Running libfabric performance tests:

 1
 2
 3
 4
 5
 6
 7
 8
 9
10
11
# Server node
fi_rdm_tagged_pingpong -p verbs

# Client node
fi_rdm_tagged_pingpong -p verbs <server-ip>
# Output:
# bytes   #sent   #ack   total   time     MB/sec   usec/xfer   Mxfers/sec
# 8192    1000    0      4.3m    0.01s    8103.21  1.01        0.99

# Test over shared memory provider (intra-node)
fi_rdm_tagged_pingpong -p shm

libfabric is ideal for developers building portable HPC applications and for organizations that need to support heterogeneous fabric environments. It’s the foundation of MPICH’s OFI networking layer and is increasingly used in distributed storage systems like DAOS.

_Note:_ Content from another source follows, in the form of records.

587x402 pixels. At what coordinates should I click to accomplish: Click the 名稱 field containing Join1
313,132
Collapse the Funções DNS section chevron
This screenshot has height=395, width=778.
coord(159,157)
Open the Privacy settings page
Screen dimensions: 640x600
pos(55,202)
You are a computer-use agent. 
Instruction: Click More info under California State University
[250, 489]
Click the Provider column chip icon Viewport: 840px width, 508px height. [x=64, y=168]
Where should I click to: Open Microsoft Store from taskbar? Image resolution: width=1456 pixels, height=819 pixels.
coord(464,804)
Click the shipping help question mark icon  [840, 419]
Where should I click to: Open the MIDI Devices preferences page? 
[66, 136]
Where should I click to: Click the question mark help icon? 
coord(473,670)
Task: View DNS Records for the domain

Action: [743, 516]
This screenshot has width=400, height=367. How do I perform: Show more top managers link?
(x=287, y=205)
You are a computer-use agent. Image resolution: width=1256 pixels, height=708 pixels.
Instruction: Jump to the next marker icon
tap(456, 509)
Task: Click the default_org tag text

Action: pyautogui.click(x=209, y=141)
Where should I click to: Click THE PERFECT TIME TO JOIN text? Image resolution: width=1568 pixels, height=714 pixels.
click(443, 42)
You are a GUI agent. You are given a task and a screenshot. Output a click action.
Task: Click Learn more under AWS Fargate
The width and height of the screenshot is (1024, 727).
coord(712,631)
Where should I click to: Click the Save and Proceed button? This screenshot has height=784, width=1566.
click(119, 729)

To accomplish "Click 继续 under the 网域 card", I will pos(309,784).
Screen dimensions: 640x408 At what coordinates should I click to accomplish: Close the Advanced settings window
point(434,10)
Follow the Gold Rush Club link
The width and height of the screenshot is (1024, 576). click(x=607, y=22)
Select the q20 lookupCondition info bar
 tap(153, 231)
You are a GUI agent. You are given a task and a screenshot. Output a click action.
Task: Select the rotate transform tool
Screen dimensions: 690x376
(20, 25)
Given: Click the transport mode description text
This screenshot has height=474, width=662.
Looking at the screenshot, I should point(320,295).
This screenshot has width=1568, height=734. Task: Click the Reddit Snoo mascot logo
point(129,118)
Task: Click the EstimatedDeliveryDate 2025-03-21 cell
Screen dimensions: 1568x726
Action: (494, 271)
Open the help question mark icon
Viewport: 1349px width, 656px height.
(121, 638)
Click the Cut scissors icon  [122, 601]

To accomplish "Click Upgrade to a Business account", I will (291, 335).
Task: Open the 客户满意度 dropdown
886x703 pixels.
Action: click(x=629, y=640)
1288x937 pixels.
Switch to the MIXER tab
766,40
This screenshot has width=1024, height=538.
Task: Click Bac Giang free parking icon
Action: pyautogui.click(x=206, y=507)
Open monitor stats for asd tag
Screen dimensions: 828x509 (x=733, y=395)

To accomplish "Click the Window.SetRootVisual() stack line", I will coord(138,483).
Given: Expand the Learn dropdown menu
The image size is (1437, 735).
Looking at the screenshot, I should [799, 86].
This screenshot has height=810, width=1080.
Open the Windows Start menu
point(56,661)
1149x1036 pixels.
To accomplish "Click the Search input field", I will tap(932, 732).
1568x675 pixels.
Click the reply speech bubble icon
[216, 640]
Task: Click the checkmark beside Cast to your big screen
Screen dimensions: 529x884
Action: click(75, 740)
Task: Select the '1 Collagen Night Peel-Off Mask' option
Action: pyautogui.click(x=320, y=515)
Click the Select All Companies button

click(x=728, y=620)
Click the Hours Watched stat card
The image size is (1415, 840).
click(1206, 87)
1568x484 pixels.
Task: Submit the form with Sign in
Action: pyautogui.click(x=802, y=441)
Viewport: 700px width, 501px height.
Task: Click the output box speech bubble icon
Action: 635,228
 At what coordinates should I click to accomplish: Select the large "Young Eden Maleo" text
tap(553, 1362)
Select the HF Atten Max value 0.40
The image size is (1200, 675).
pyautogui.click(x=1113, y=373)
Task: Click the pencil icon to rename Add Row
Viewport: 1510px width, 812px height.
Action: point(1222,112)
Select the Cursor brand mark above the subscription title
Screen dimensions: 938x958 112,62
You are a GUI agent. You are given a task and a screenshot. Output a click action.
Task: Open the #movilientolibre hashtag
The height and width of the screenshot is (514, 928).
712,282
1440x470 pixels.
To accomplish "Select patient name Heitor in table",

RDMA Network Topology Comparison

Understanding your fabric topology is critical for performance tuning. Here’s how each tool helps:

rdma-core — Fabric discovery:

1
2
3
4
5
6
7
8
9
# Discover the entire InfiniBand fabric topology
ibnetdiscover

# Generate a topology graph
ibnetdiscover -f /tmp/fabric-topology.dot
dot -Tpng /tmp/fabric-topology.dot -o fabric-topology.png

# Check for slow links or errors
ibdiagnet --lw 1x --pm_pause_time 300

perftest — Hop-by-hop latency measurement:

1
2
3
4
5
# Measure latency to each switch hop
for gid in $(ibroute mlx5_0 | grep GidOut | awk '{print $NF}'); do
    echo -n "Hop to $gid: "
    ib_send_lat -d mlx5_0 -F -n 100 $gid 2>/dev/null | grep "t_avg"
done

libfabric — Provider-level topology:

1
2
3
4
5
# Query fabric domain attributes
fi_info -p verbs -v | grep -E "domain|fabric"

# Map processes to NUMA-optimal providers
fi_info -p verbs --filter="domain=mlx5_0" --filter="numa_node=0"

Why Self-Host Your RDMA Infrastructure

Building and managing your own RDMA infrastructure gives you complete control over network performance characteristics that cloud providers abstract away. In RDMA environments, every microsecond of latency and every gigabit of bandwidth matters — cloud abstractions that add even 5-10 microseconds of overhead negate RDMA’s primary advantage. Running your own fabric lets you optimize from the application down to the physical link layer.

The open-source RDMA tooling ecosystem is mature and production-hardened. The Linux kernel’s RDMA subsystem has been stable for over a decade, and tools like rdma-core and perftest are used in production at national laboratories, financial institutions, and hyperscale data centers. The cost of entry is surprisingly accessible — used InfiniBand adapters and switches are available on the secondary market, and RoCE v2 lets you run RDMA over standard Ethernet switches with appropriate NICs.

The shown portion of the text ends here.